WHAT NEEDS TO BE DONE: Turn the listing into a JSON list of strings, one string per line and no blank lines.

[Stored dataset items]

_ _ _

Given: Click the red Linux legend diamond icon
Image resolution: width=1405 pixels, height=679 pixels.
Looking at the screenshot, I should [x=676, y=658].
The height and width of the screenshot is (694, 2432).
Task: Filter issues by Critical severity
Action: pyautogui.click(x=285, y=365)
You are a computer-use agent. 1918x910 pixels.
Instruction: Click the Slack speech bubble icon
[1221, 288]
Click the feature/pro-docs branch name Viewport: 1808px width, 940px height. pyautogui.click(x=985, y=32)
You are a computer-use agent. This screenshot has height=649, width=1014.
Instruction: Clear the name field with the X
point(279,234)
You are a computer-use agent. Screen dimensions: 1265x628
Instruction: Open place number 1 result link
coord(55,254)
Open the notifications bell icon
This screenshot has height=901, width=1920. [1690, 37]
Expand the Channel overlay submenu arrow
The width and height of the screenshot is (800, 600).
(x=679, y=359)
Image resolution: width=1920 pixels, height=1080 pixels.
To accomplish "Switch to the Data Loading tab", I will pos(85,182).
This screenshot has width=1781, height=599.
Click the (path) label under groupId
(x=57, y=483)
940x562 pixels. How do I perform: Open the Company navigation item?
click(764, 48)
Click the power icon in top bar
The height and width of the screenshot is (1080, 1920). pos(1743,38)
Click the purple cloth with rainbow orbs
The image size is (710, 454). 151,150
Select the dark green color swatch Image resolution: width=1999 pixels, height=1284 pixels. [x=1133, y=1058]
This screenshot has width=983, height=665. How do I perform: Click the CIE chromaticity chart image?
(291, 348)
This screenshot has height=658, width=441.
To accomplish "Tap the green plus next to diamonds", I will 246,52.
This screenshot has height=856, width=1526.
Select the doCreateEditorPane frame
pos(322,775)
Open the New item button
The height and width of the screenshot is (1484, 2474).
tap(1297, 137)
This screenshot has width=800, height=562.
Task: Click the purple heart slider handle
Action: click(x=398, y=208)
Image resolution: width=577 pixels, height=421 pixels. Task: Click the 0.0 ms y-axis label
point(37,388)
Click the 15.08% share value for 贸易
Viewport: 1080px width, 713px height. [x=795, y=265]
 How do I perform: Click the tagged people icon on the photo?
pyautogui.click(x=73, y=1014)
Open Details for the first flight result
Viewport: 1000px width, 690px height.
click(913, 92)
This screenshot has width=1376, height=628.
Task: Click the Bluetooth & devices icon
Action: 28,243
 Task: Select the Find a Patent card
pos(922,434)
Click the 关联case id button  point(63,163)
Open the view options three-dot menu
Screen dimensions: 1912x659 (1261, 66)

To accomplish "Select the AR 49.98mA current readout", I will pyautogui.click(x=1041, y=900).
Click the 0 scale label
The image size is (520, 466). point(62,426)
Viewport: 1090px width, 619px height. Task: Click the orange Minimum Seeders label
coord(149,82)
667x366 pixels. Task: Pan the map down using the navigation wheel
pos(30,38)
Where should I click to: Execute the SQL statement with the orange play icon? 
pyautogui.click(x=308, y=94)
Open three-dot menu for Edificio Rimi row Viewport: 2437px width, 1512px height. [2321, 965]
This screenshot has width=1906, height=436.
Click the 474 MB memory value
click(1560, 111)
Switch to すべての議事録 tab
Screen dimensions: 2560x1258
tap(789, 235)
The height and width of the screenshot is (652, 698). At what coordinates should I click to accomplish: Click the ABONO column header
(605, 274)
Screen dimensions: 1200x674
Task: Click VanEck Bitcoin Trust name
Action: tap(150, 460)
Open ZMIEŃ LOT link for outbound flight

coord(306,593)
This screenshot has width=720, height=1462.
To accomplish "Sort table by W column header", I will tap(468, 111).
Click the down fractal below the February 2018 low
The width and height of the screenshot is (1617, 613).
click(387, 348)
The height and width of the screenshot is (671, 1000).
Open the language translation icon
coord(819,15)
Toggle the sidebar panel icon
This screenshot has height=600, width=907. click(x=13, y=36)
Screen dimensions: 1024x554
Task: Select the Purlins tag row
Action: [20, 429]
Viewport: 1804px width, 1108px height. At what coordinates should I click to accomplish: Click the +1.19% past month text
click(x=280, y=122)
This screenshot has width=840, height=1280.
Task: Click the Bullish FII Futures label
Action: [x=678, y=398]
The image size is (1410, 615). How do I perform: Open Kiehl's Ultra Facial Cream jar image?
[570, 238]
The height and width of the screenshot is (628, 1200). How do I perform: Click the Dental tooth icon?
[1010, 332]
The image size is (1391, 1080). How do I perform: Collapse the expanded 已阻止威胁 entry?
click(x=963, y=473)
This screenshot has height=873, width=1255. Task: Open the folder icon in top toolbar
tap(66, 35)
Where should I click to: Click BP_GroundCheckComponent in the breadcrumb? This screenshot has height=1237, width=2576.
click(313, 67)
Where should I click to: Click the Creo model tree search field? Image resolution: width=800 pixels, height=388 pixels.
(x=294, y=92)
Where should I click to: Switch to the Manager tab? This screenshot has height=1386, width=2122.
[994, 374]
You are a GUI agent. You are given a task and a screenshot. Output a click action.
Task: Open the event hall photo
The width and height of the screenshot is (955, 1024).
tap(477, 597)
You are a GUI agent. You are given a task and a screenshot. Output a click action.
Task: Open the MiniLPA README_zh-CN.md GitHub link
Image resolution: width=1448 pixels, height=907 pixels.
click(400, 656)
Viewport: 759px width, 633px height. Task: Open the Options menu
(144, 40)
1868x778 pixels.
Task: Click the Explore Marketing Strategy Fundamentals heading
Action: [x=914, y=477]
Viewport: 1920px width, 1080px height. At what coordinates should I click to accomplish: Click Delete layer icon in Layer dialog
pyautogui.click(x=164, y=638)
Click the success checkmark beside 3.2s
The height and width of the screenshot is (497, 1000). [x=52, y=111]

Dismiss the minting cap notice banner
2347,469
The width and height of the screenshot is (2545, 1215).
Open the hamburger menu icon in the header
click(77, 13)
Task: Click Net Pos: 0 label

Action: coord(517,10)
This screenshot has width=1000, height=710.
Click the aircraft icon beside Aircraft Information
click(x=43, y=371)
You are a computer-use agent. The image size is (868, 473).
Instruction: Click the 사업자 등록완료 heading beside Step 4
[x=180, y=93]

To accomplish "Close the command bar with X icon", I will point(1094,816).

_ _ _

SOLUTION TO THIS PROBLEM:
[
  "Given: Click the red Linux legend diamond icon",
  "Image resolution: width=1405 pixels, height=679 pixels.",
  "Looking at the screenshot, I should [x=676, y=658].",
  "The height and width of the screenshot is (694, 2432).",
  "Task: Filter issues by Critical severity",
  "Action: pyautogui.click(x=285, y=365)",
  "You are a computer-use agent. 1918x910 pixels.",
  "Instruction: Click the Slack speech bubble icon",
  "[1221, 288]",
  "Click the feature/pro-docs branch name Viewport: 1808px width, 940px height. pyautogui.click(x=985, y=32)",
  "You are a computer-use agent. This screenshot has height=649, width=1014.",
  "Instruction: Clear the name field with the X",
  "point(279,234)",
  "You are a computer-use agent. Screen dimensions: 1265x628",
  "Instruction: Open place number 1 result link",
  "coord(55,254)",
  "Open the notifications bell icon",
  "This screenshot has height=901, width=1920. [1690, 37]",
  "Expand the Channel overlay submenu arrow",
  "The width and height of the screenshot is (800, 600).",
  "(x=679, y=359)",
  "Image resolution: width=1920 pixels, height=1080 pixels.",
  "To accomplish \"Switch to the Data Loading tab\", I will pos(85,182).",
  "This screenshot has width=1781, height=599.",
  "Click the (path) label under groupId",
  "(x=57, y=483)",
  "940x562 pixels. How do I perform: Open the Company navigation item?",
  "click(764, 48)",
  "Click the power icon in top bar",
  "The height and width of the screenshot is (1080, 1920). pos(1743,38)",
  "Click the purple cloth with rainbow orbs",
  "The image size is (710, 454). 151,150",
  "Select the dark green color swatch Image resolution: width=1999 pixels, height=1284 pixels. [x=1133, y=1058]",
  "This screenshot has width=983, height=665. How do I perform: Click the CIE chromaticity chart image?",
  "(291, 348)",
  "This screenshot has height=658, width=441.",
  "To accomplish \"Tap the green plus next to diamonds\", I will 246,52.",
  "This screenshot has height=856, width=1526.",
  "Select the doCreateEditorPane frame",
  "pos(322,775)",
  "Open the New item button",
  "The height and width of the screenshot is (1484, 2474).",
  "tap(1297, 137)",
  "This screenshot has width=800, height=562.",
  "Task: Click the purple heart slider handle",
  "Action: click(x=398, y=208)",
  "Image resolution: width=577 pixels, height=421 pixels. Task: Click the 0.0 ms y-axis label",
  "point(37,388)",
  "Click the 15.08% share value for 贸易",
  "Viewport: 1080px width, 713px height. [x=795, y=265]",
  " How do I perform: Click the tagged people icon on the photo?",
  "pyautogui.click(x=73, y=1014)",
  "Open Details for the first flight result",
  "Viewport: 1000px width, 690px height.",
  "click(913, 92)",
  "This screenshot has width=1376, height=628.",
  "Task: Click the Bluetooth & devices icon",
  "Action: 28,243",
  " Task: Select the Find a Patent card",
  "pos(922,434)",
  "Click the 关联case id button  point(63,163)",
  "Open the view options three-dot menu",
  "Screen dimensions: 1912x659 (1261, 66)",
  "To accomplish \"Select the AR 49.98mA current readout\", I will pyautogui.click(x=1041, y=900).",
  "Click the 0 scale label",
  "The image size is (520, 466). point(62,426)",
  "Viewport: 1090px width, 619px height. Task: Click the orange Minimum Seeders label",
  "coord(149,82)",
  "667x366 pixels. Task: Pan the map down using the navigation wheel",
  "pos(30,38)",
  "Where should I click to: Execute the SQL statement with the orange play icon? ",
  "pyautogui.click(x=308, y=94)",
  "Open three-dot menu for Edificio Rimi row Viewport: 2437px width, 1512px height. [2321, 965]",
  "This screenshot has width=1906, height=436.",
  "Click the 474 MB memory value",
  "click(1560, 111)",
  "Switch to すべての議事録 tab",
  "Screen dimensions: 2560x1258",
  "tap(789, 235)",
  "The height and width of the screenshot is (652, 698). At what coordinates should I click to accomplish: Click the ABONO column header",
  "(605, 274)",
  "Screen dimensions: 1200x674",
  "Task: Click VanEck Bitcoin Trust name",
  "Action: tap(150, 460)",
  "Open ZMIEŃ LOT link for outbound flight",
  "coord(306,593)",
  "This screenshot has width=720, height=1462.",
  "To accomplish \"Sort table by W column header\", I will tap(468, 111).",
  "Click the down fractal below the February 2018 low",
  "The width and height of the screenshot is (1617, 613).",
  "click(387, 348)",
  "The height and width of the screenshot is (671, 1000).",
  "Open the language translation icon",
  "coord(819,15)",
  "Toggle the sidebar panel icon",
  "This screenshot has height=600, width=907. click(x=13, y=36)",
  "Screen dimensions: 1024x554",
  "Task: Select the Purlins tag row",
  "Action: [20, 429]",
  "Viewport: 1804px width, 1108px height. At what coordinates should I click to accomplish: Click the +1.19% past month text",
  "click(x=280, y=122)",
  "This screenshot has width=840, height=1280.",
  "Task: Click the Bullish FII Futures label",
  "Action: [x=678, y=398]",
  "The image size is (1410, 615). How do I perform: Open Kiehl's Ultra Facial Cream jar image?",
  "[570, 238]",
  "The height and width of the screenshot is (628, 1200). How do I perform: Click the Dental tooth icon?",
  "[1010, 332]",
  "The image size is (1391, 1080). How do I perform: Collapse the expanded 已阻止威胁 entry?",
  "click(x=963, y=473)",
  "This screenshot has height=873, width=1255. Task: Open the folder icon in top toolbar",
  "tap(66, 35)",
  "Where should I click to: Click BP_GroundCheckComponent in the breadcrumb? This screenshot has height=1237, width=2576.",
  "click(313, 67)",
  "Where should I click to: Click the Creo model tree search field? Image resolution: width=800 pixels, height=388 pixels.",
  "(x=294, y=92)",
  "Where should I click to: Switch to the Manager tab? This screenshot has height=1386, width=2122.",
  "[994, 374]",
  "You are a GUI agent. You are given a task and a screenshot. Output a click action.",
  "Task: Open the event hall photo",
  "The width and height of the screenshot is (955, 1024).",
  "tap(477, 597)",
  "You are a GUI agent. You are given a task and a screenshot. Output a click action.",
  "Task: Open the MiniLPA README_zh-CN.md GitHub link",
  "Image resolution: width=1448 pixels, height=907 pixels.",
  "click(400, 656)",
  "Viewport: 759px width, 633px height. Task: Open the Options menu",
  "(144, 40)",
  "1868x778 pixels.",
  "Task: Click the Explore Marketing Strategy Fundamentals heading",
  "Action: [x=914, y=477]",
  "Viewport: 1920px width, 1080px height. At what coordinates should I click to accomplish: Click Delete layer icon in Layer dialog",
  "pyautogui.click(x=164, y=638)",
  "Click the success checkmark beside 3.2s",
  "The height and width of the screenshot is (497, 1000). [x=52, y=111]",
  "Dismiss the minting cap notice banner",
  "2347,469",
  "The width and height of the screenshot is (2545, 1215).",
  "Open the hamburger menu icon in the header",
  "click(77, 13)",
  "Task: Click Net Pos: 0 label",
  "Action: coord(517,10)",
  "This screenshot has width=1000, height=710.",
  "Click the aircraft icon beside Aircraft Information",
  "click(x=43, y=371)",
  "You are a computer-use agent. The image size is (868, 473).",
  "Instruction: Click the 사업자 등록완료 heading beside Step 4",
  "[x=180, y=93]",
  "To accomplish \"Close the command bar with X icon\", I will point(1094,816)."
]